The Age of Cyrathis is the current reckoning in Rhaedwyn, and unlike the earlier Ages it has a clear, widely accepted beginning. Most chronologies date its first year from the blossoming of the golden flower Cyrathis across the ruined Fields of Angrar, a region of cracked stone and wild magic near where Lavellor once stood. For generations Angrar had been a dead scar, warped by the shattering of the Shardspire. Then, without warning, thousands upon thousands of golden flowers pushed up through the blasted soil in the space of a season. The image of a delicate bloom thriving in a corrupted wasteland proved irresistible. The new Age took its name almost at once.

The symbolism is not subtle. After the long attrition of the Age of Shadows, the Age of Cyrathis is widely seen as a kind of spring. The Darksworn remain a danger in rumour, in isolated cells, in the occasional unmasked cult, but their open influence is far weaker than at any time since the fall of the Luminarchate. Human kingdoms in western and central Rhaedwyn have stabilised, rebuilt their cities, and begun to look outward rather than simply surviving from year to year. Trade routes revive along old river-roads and coastal tracks, and new ones push into lands that were left alone during the worst Shadow years.

Beyond Rhaedwyn’s shores, the Age is marked by exploration. The rediscovery of the Shattered Reach and contact with the Shattered Reach have reopened questions that lay dormant for centuries: the true nature of the gods’ works, the rumours of a supposed City of the Gods, and the limits of the Aetheric Ocean.

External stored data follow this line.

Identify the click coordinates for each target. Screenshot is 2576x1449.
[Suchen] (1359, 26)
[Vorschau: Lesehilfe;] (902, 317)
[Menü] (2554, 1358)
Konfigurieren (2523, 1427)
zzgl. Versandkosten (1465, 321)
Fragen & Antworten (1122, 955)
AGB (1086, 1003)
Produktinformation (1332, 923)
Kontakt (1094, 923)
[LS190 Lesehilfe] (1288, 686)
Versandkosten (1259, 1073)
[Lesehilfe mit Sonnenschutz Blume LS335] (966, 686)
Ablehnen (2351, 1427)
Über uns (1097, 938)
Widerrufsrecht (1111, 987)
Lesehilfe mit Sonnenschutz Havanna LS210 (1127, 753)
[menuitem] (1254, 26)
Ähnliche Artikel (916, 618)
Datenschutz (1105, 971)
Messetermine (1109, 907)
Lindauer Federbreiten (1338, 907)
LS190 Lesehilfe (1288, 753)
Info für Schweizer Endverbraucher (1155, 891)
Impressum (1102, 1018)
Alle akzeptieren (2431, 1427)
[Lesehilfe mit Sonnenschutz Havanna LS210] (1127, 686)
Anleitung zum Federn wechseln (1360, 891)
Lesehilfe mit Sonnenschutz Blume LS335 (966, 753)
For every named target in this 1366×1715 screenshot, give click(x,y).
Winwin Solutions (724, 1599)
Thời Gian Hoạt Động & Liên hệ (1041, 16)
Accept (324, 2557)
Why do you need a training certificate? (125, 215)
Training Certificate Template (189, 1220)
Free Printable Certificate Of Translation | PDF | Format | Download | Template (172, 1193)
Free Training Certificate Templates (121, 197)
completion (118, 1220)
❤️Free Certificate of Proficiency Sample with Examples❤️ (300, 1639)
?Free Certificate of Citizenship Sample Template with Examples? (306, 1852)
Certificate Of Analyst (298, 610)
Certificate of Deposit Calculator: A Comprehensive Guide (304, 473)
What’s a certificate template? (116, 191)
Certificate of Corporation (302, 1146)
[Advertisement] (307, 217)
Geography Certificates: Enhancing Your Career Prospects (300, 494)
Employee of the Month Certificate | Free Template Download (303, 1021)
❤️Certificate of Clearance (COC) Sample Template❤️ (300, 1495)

It would be inaccurate to call the Age of Cyrathis a golden age. Old scars remain. Entire regions still bear the mark of wild magic, the Black Current has not vanished, and the Endless Night has not been disproved, only pushed back. Yet compared to the centuries before it, this Age is characterised by a cautious optimism. Crops are planted with the expectation they will be harvested. Children grow up hearing of the Age of Magic and the Age of Shadows as stories from “before,” not as conditions they must endure themselves.